Engineering Contradictions & Design Principles
Engineering Contradiction Analysis
1Reliability
If model-based automatic diagnostic engines are used to analyze machine parameters, then specific machine failure conditions can be detected, but the system fails when encountering parameter conditions not part of the model's logic
Solution Approach 1:
The patent combines model-based diagnostic logic with statistics-based anomaly detection in a unified system. The model-based engine provides structured failure detection while the statistics-based engine provides flexibility for unfamiliar patterns, merging the strengths of both approaches to achieve both reliability and adaptability.
Solution Approach 2:
The diagnostic system is designed to perform multiple functions: detecting known failure modes through model-based logic, identifying unknown anomalies through statistics-based methods, and providing confidence scores for all detections. This multi-functionality allows the system to handle both familiar and unfamiliar conditions effectively.

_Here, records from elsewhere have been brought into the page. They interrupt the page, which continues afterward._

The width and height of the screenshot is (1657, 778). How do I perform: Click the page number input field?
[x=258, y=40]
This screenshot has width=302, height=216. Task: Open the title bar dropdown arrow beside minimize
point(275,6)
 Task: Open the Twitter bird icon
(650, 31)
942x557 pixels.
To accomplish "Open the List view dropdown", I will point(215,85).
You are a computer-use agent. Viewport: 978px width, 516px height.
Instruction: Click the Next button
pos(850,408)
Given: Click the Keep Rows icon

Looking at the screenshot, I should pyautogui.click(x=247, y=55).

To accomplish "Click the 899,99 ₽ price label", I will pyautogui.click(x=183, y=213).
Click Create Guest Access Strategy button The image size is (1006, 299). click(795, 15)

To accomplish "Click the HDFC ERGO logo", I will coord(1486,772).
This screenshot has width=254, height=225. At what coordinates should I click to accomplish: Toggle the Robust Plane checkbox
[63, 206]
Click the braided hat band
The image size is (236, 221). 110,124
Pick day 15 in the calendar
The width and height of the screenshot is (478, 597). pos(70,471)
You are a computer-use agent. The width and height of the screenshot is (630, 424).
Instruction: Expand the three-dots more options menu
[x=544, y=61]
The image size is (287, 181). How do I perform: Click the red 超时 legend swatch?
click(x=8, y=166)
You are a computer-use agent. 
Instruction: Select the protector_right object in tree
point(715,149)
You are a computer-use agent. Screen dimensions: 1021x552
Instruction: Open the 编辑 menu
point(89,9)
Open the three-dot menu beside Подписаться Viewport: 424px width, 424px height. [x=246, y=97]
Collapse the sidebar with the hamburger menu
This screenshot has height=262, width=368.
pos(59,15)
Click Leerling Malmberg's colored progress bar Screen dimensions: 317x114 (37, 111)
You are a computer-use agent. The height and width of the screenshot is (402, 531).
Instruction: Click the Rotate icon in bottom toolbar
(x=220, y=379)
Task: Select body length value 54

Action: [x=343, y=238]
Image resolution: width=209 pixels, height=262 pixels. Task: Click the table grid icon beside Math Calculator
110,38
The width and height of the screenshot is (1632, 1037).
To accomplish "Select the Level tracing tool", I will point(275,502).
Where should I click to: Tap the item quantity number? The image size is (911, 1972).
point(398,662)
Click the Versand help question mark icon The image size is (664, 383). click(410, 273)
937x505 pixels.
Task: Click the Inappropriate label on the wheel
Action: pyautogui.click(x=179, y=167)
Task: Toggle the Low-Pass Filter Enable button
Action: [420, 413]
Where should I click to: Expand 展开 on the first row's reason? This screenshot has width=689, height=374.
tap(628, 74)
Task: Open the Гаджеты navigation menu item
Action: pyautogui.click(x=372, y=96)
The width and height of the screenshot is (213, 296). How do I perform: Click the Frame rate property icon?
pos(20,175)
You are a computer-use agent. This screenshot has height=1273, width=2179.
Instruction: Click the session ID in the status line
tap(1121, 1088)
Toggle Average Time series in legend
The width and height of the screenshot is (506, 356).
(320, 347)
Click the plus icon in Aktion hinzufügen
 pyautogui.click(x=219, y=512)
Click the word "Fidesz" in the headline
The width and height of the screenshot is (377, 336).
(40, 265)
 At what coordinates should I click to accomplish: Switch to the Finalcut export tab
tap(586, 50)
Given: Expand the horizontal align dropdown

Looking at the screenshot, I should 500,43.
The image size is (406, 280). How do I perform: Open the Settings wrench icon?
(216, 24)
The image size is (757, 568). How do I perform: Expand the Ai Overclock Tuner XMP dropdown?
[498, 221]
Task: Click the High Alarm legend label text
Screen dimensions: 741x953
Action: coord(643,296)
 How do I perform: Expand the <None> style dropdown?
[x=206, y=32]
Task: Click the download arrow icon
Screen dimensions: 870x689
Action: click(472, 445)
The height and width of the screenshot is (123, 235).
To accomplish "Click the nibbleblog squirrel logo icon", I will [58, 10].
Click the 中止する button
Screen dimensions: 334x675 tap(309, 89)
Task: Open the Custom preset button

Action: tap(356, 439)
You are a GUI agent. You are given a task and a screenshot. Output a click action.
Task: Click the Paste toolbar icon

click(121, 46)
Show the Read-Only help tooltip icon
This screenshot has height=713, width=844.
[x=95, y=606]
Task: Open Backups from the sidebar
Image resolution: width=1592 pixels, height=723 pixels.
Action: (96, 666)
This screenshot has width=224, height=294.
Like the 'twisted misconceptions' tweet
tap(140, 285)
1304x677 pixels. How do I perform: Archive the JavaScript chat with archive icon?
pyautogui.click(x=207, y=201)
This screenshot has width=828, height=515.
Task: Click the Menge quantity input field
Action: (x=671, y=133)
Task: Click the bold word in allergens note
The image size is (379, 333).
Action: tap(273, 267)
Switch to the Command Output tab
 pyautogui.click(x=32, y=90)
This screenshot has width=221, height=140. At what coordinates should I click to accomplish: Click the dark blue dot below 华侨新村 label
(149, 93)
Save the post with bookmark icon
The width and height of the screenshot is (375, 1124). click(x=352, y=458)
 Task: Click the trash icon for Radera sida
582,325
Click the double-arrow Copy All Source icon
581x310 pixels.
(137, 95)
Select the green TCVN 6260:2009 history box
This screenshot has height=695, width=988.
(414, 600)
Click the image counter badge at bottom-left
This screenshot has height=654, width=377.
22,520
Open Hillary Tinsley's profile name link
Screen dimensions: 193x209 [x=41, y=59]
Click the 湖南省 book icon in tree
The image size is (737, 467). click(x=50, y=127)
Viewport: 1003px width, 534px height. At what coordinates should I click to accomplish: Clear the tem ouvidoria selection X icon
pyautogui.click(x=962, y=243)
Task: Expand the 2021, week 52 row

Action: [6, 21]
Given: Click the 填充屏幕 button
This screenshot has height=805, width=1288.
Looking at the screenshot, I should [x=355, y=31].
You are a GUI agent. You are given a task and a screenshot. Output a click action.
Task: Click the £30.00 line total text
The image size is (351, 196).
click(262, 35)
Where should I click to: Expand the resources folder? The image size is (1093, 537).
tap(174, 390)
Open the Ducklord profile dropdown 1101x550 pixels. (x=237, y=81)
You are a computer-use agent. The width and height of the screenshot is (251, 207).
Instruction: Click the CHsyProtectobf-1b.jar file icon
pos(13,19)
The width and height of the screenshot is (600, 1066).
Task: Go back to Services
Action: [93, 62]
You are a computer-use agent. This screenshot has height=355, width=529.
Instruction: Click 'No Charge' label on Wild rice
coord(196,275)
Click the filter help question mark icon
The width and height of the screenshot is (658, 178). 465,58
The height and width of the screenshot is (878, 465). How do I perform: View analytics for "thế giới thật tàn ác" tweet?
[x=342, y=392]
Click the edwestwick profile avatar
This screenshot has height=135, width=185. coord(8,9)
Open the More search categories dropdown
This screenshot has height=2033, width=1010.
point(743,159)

2Adaptability or versatility
If statistics-based automatic diagnostic engines are used to analyze machine parameters, then deviation from norms can be identified, but the system cannot identify what the particular problem is
Solution Approach 1:
The system merges statistics-based anomaly detection with model-based failure mode analysis. While the statistics-based engine identifies deviations and unknown anomalies, the model-based engine provides structured interpretation of what those anomalies mean in terms of specific failure conditions, thus preventing information loss.
Solution Approach 2:
The system introduces an intermediary layer that translates statistical deviations into meaningful diagnostic conclusions. This intermediary component bridges the gap between raw statistical anomalies and actionable failure mode identifications, preserving problem identification capability while maintaining adaptability.
3Productivity
If automatic diagnostic capability is added to machine monitoring systems, then diagnostic efficiency is improved, but false positives and missed detections increase
Solution Approach 1:
The system implements feedback mechanisms where detection results are continuously evaluated and refined. Confidence scores are adjusted based on the consistency of findings across multiple detection methods, and false positives are fed back into the system to improve future detections, thereby maintaining high reliability while preserving efficiency.
Solution Approach 2:
The system performs preliminary actions by pre-establishing multiple diagnostic hypotheses and confidence thresholds before actual detection occurs. This preparation allows the system to quickly and accurately evaluate new data against pre-defined criteria, reducing false positives while maintaining high diagnostic efficiency.
Data Source
AI summary
A method for determining whether a defect exists in a machine. The method includes receiving a signal from a sensor that includes data related to operation of a machine. It is determined whether the data in the signal is accurate or valid and a first input is generated therefrom. It is determined whether a defect exists in the machine by analyzing the data in the signal and a second input is generated therefrom. The first input and the second input are introduced into one or more logic gates, which generate an output that indicates whether the defect exists in the machine. A user is notified when the output indicates that the defect exists in the machine.